Baldwin Avenue
Kodachrome movies preserve pre-World War II life at San Mateo Junior College’s first (and also third) campus
San Mateo Junior College inherited San Mateo High’s Baldwin Avenue campus after the high school moved to its present location in 1927. The Baldwin campus was actually the college’s first home, having opened in a top floor in 1922. With the return from the rickety Kohl Mansion, Baldwin also became its third.
Baldwin, too, was showing its age in 1927. Built for a younger demographic, it lacked a cafeteria, parking, a student union and many other college features. Without a lounge, students congregated (and played cards, a slightly disreputable hobby) under palm trees on the front lawn.
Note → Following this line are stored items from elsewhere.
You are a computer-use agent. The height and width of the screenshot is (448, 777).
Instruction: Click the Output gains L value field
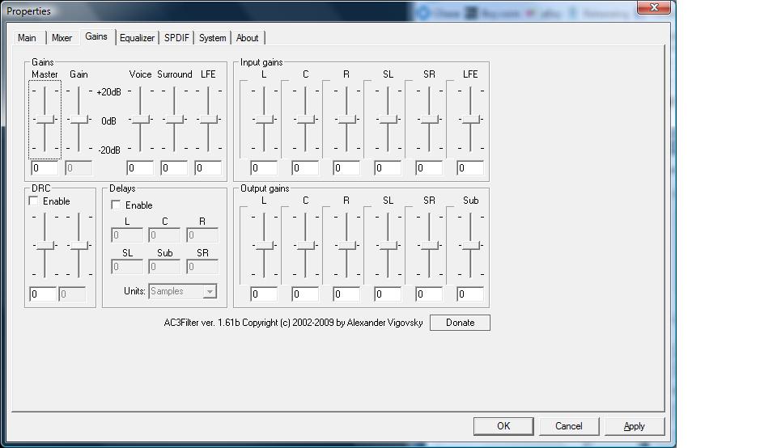click(x=264, y=294)
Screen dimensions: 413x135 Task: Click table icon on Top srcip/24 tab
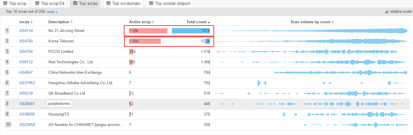pyautogui.click(x=37, y=3)
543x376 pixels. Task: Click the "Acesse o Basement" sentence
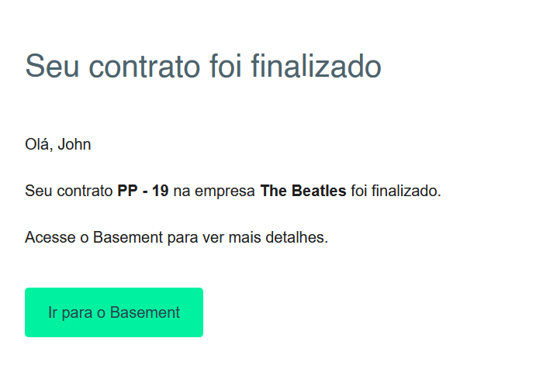(x=177, y=237)
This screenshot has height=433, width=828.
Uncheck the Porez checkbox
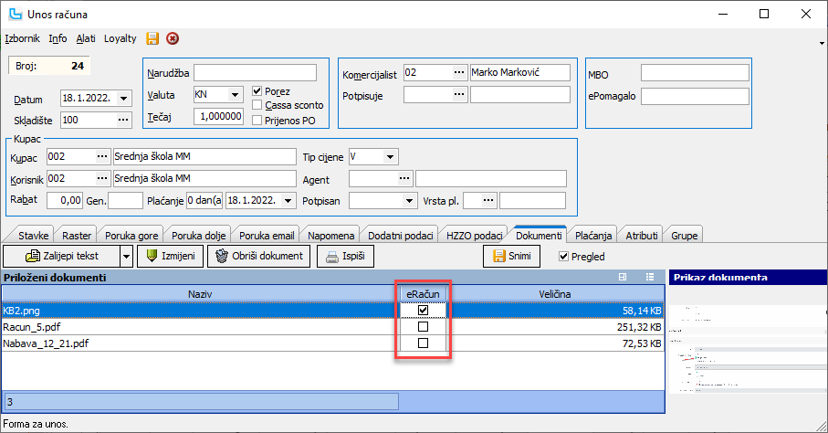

To avoid burning the place down (the gym eventually did go up in flames in 1957), they smoked on “Nicotine Bridge,” next to the college crossing San Mateo Creek.
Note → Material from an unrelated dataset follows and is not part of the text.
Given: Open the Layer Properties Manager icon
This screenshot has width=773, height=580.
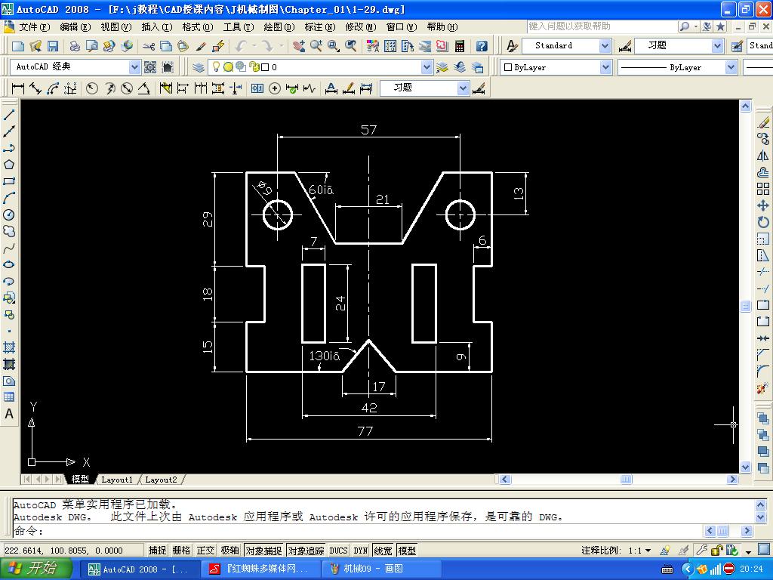Looking at the screenshot, I should [x=199, y=67].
For a special event, students set out picnic tables on the grounds. College President Charles S. Morris and his wife Carlena attended every one.
All these activities, minus the cards and the smoking, are preserved on Kodachrome home movies from 1938-41 and now held by the San Mateo County Historical Association. Donated by alumna Mildred Stickney and digitized by the California State Library, the films show the simplicity and frugality of college life at the end of the Great Depression.
Les Williams ’39, later a World War II aviator and Stanford-trained lawyer, tap-dances in what’s probably his family’s east San Mateo back yard.
Women students have their posture checked on camera in a class called “Personal Efficiency.” This was a Progressive Era fad that covered healthy movement, study skills and time management. One student wears a mink coat – not typical of the time and place – to the shoot, and the camera keeps moving to keep her out of the frame.
Students and faculty made the best of Baldwin, as the film reveals. They maintained all the trappings of early 20th-century college life, including sports teams, a mascot, beautiful yearbooks, and frosh-soph hijinks like “The Brawl,” a muddy athletic contest in the field next to still-standing Episcopal Church of St. Matthew.
Other Baldwin features included the San Mateo County History Museum, opened in 1941 in ground-floor Room 18. History Prof. Frank Stanger and his zeal to acquaint students with primary sources shaped what eventually became one of only 174 U.S. museums accredited by the American Association of Museums.
In 1942, after America entered World War II, civil defense workers built a poison-gas contamination station and then a community canning center on Baldwin’s campus. Families brought their victory garden-grown produce to can and take home, enabling commercially grown food to be sent to soldiers.
If any of the students in the film took science or shop, they would have done so at San Mateo Junior College’s Delaware Avenue campus, then partly constructed. Only two buildings were finished before World War II and the subsequent enrollment boom that rendered Delaware obsolete.
The college continued to use Baldwin for classes including its KCSM-FM radio production program until 1955, when it was taken over by the U.S. Naval Reserve. Today, the Mills-Peninsula hospital complex occupies the site.